## WHAT IS NEEDED
Render the lines below as a JSON list of strings, one string per line, omitting any blank lines. Leave the pictures out of the answer.

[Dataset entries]

"""

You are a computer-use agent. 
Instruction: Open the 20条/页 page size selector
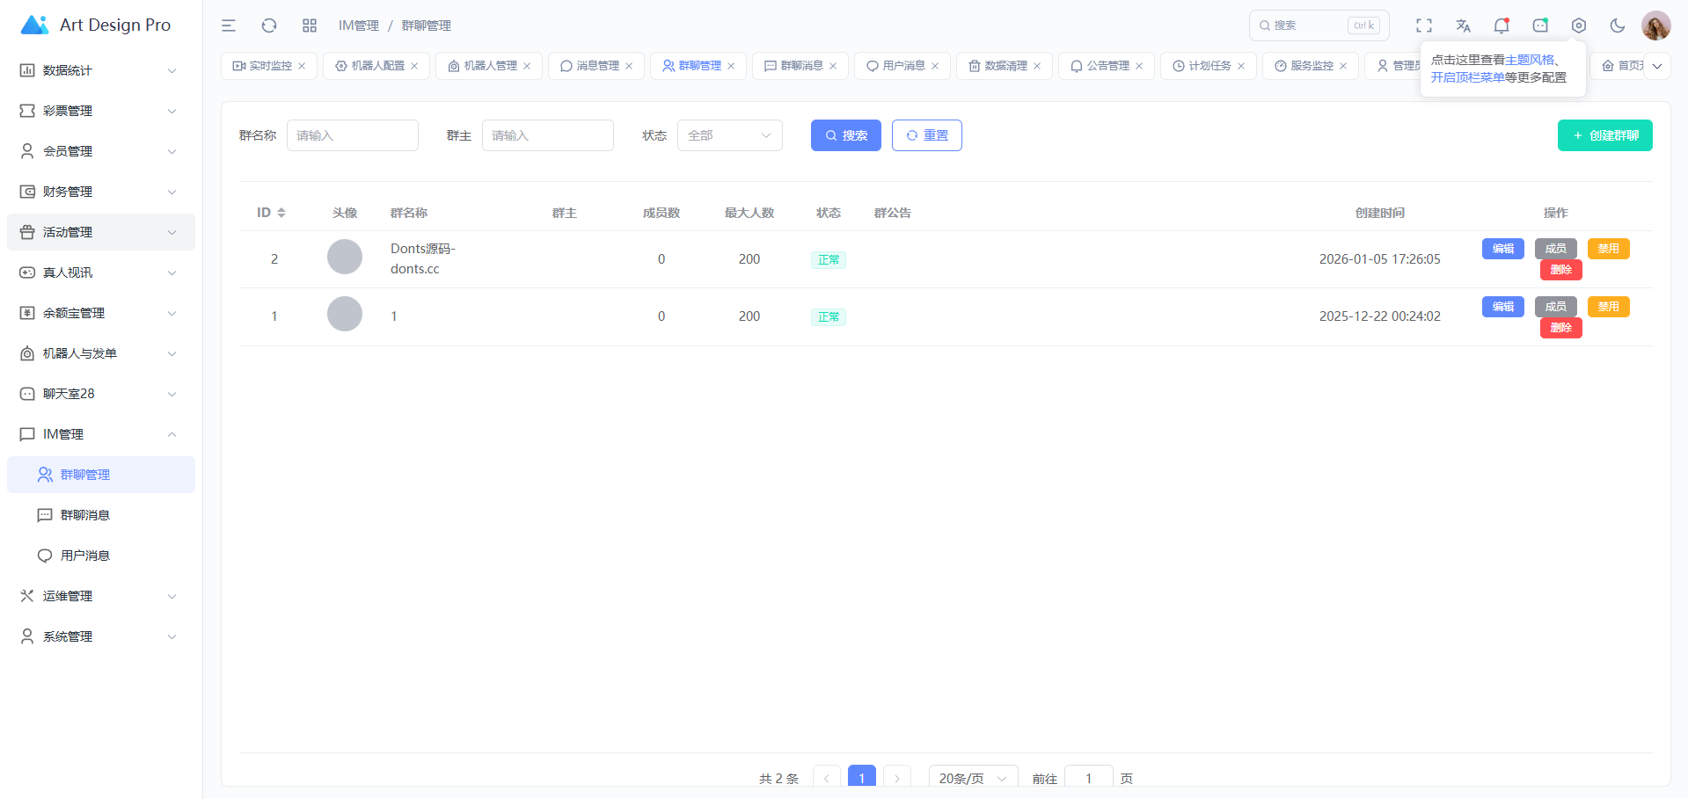[x=973, y=778]
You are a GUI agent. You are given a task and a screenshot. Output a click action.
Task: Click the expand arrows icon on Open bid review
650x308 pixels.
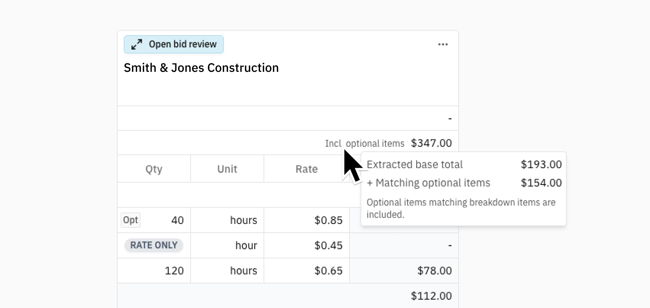(x=136, y=44)
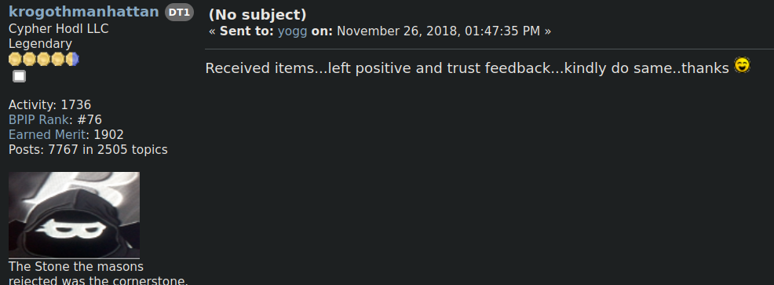Open the Earned Merit link
The width and height of the screenshot is (774, 285).
[47, 135]
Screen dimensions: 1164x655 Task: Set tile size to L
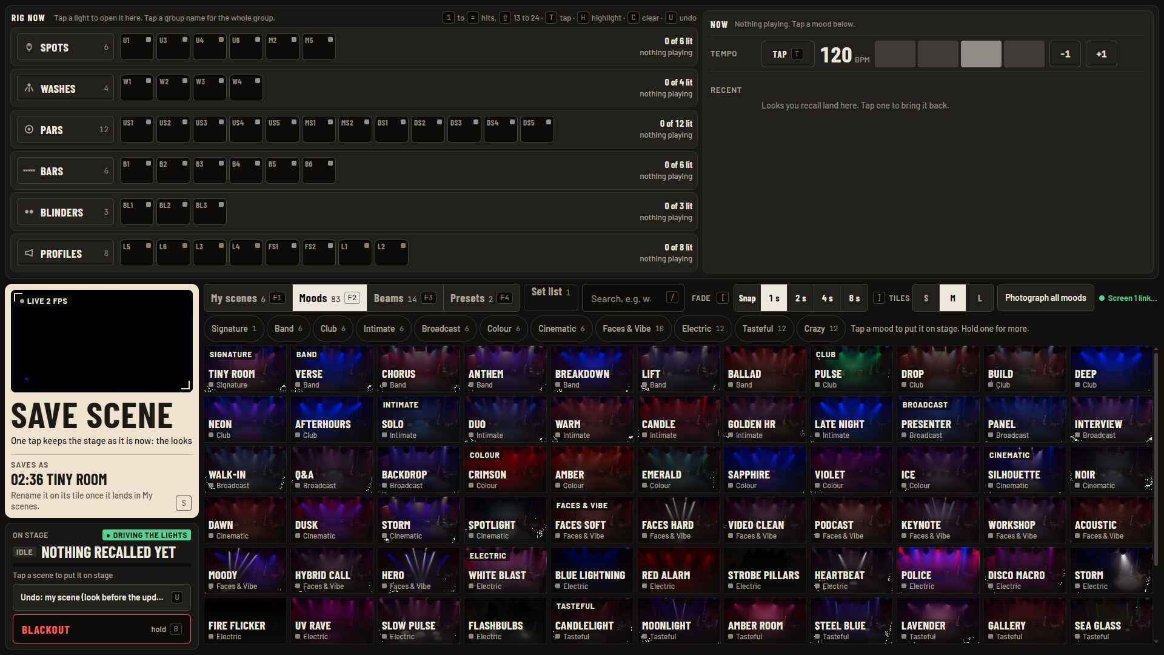[x=979, y=298]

"""

## PROBLEM SOLUTION
[
  "You are a computer-use agent. ",
  "Instruction: Open the 20条/页 page size selector",
  "[x=973, y=778]",
  "You are a GUI agent. You are given a task and a screenshot. Output a click action.",
  "Task: Click the expand arrows icon on Open bid review",
  "650x308 pixels.",
  "(x=136, y=44)",
  "Open the Earned Merit link",
  "The width and height of the screenshot is (774, 285).",
  "[47, 135]",
  "Screen dimensions: 1164x655 Task: Set tile size to L",
  "[x=979, y=298]"
]